Study: Prescription Opioid Distribution Falls Following Adult-Use Marijuana Legalization

Scranton, PA: The enactment of adult-use marijuana legalization in Colorado is associated with a significant reduction in prescription opioid distribution, according to data published in the International Journal of Environmental Research and Public Health.

A team of researchers affiliated with the Geisinger Commonwealth School of Medicine in Pennsylvania and the University of New England in Maine examined opioid distribution trends in Colorado following legalization as compared to trends in two control states, Utah and Maryland. (Maryland legalized medical cannabis dispensing in 2014.) Investigators assessed dispensing trends for nine prescription opioids used for pain (e.g., fentanyl, morphine, hydrocodone, hydromorphone, and oxycodone) as well as for methadone and buprenorphine, which are primarily prescribed to treat opioid use disorder (OUD).

Authors reported a greater than 30 percent reduction in opioid dispensing in Colorado between 2007 and 2017. That reduction was significantly larger than what was observed in the control states over the same period of time.
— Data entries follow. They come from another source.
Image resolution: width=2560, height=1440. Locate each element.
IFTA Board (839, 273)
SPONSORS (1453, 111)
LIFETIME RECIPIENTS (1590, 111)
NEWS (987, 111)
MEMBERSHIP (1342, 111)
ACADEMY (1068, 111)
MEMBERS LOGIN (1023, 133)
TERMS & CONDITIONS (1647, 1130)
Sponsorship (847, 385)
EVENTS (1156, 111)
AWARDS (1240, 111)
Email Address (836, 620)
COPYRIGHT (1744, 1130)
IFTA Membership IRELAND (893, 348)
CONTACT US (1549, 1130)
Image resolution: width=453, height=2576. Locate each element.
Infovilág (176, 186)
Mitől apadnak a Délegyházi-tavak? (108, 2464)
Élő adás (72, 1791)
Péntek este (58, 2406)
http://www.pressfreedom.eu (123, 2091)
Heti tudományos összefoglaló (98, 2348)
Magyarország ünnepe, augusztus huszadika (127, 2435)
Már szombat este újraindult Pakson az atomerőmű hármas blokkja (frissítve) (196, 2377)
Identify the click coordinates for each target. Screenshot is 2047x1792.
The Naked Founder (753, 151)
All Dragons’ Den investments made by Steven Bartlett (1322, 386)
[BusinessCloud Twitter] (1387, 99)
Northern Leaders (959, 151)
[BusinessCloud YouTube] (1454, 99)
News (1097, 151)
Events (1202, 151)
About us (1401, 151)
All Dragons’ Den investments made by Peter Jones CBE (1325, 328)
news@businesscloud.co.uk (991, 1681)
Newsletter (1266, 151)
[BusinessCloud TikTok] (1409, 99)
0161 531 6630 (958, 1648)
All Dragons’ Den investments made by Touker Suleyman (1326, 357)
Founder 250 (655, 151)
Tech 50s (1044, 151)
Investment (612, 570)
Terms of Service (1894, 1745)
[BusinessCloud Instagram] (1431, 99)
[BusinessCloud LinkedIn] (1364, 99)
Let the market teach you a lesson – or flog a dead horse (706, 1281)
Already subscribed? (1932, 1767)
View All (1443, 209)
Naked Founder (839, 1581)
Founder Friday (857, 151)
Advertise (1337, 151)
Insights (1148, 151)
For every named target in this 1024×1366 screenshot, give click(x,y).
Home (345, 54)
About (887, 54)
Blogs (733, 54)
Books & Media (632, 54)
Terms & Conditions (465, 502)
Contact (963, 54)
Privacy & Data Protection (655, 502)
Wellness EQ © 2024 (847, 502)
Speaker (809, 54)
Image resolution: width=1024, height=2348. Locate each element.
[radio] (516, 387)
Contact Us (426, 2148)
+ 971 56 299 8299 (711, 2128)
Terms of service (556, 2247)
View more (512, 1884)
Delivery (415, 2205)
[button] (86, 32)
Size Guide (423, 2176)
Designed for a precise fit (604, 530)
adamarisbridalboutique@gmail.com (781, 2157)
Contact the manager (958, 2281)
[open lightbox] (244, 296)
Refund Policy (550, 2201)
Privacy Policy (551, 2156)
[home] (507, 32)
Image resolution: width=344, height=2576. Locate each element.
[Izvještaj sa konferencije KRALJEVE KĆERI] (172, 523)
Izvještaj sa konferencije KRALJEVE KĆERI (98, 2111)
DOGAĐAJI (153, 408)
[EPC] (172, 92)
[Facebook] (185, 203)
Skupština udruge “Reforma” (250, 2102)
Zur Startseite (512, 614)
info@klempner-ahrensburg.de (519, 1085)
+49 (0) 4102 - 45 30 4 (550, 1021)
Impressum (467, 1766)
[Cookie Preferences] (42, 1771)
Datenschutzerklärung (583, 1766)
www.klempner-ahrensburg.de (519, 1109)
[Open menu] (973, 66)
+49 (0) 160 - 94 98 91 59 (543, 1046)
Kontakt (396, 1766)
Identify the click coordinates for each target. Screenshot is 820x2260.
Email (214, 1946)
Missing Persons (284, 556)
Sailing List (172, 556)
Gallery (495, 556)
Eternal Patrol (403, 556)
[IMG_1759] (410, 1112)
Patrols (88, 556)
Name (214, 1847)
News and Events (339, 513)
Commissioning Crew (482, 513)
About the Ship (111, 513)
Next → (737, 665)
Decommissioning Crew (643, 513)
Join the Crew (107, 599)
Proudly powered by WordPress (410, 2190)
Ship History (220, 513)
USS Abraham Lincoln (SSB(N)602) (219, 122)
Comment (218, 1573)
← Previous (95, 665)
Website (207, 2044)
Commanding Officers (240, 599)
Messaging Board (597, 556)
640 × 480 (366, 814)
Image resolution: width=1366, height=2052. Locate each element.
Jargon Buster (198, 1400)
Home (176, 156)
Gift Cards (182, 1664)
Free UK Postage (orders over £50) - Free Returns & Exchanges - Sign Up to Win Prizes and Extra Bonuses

However, because the study design was observational in nature, authors could not determine whether legalization was independently responsible for the change.

Researchers concluded: “In this study, we observed dynamic changes in opioid distribution for eleven opioids used for pain and OUD within Colorado, and two carefully selected comparison states, Utah and Maryland, from 2007 to 2017. Colorado, after legalizing recreational marijuana, had a significant decrease in prescription opioids distributed for pain. The findings from this geographically limited study were challenging to interpret because, while analgesic opioid use was unchanged in Utah, Maryland also had a significant decline [though this decline was not as significant as was observed in Colorado.] Other national research more clearly showed that marijuana policies were associated with reductions in analgesic opioid use. This appears to be an empirically informed public policy strategy which may contribute to reversing the US opioid epidemic.”

The study’s findings are consistent with those of a number of prior observational studies as well as with numerous longitudinal studies reporting that pain patients typically reduce their use of prescription opioids after enrolling in state sanctioned medical cannabis access programs.

Full text of the study, “Prescription opioid distribution after the legalization of recreational marijuana in Colorado,” appears in International Journal of Environmental Research and Public Health. Additional information appears in the NORML, “Relationship Between Marijuana and Opioids.”